# Written task:
Duplicate the passage below about the Indianapolis FedEx shooting word for word, starting at "The Indianapolis Metropolitan" and ending at "questioning the decision.".

Image: Sikh community in Indianapolis, vigil
Family, friends and community members attend a vigil in Indianapolis on April 18 to remember the victims of a mass shooting at a FedEx facility.Jeff Dean / AFP - Getty Images

The Indianapolis Metropolitan Police Department and the FBI announced Wednesday that the gunman who killed eight people, including four Sikh Americans, at an Indianapolis FedEx facility in April was not motivated by hate or bias. But Sikh leaders are questioning the decision.

“The shooter chose a place known for hiring people of color, specifically a Punjabi Sikh-majority, for his attack,” Amrith Kaur, legal director of the Sikh Coalition, a U.S. Sikh civil rights organization, said in a statement. “We don’t know why he chose this location, but we now know the attack was planned at least nine months in advance.”

# Dataset content:

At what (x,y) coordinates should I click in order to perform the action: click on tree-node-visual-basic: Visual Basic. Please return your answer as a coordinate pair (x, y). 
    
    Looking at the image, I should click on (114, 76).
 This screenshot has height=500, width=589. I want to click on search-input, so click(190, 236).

# Response area:
The Indianapolis Metropolitan Police Department and the FBI announced Wednesday that the gunman who killed eight people, including four Sikh Americans, at an Indianapolis FedEx facility in April was not motivated by hate or bias. But Sikh leaders are questioning the decision.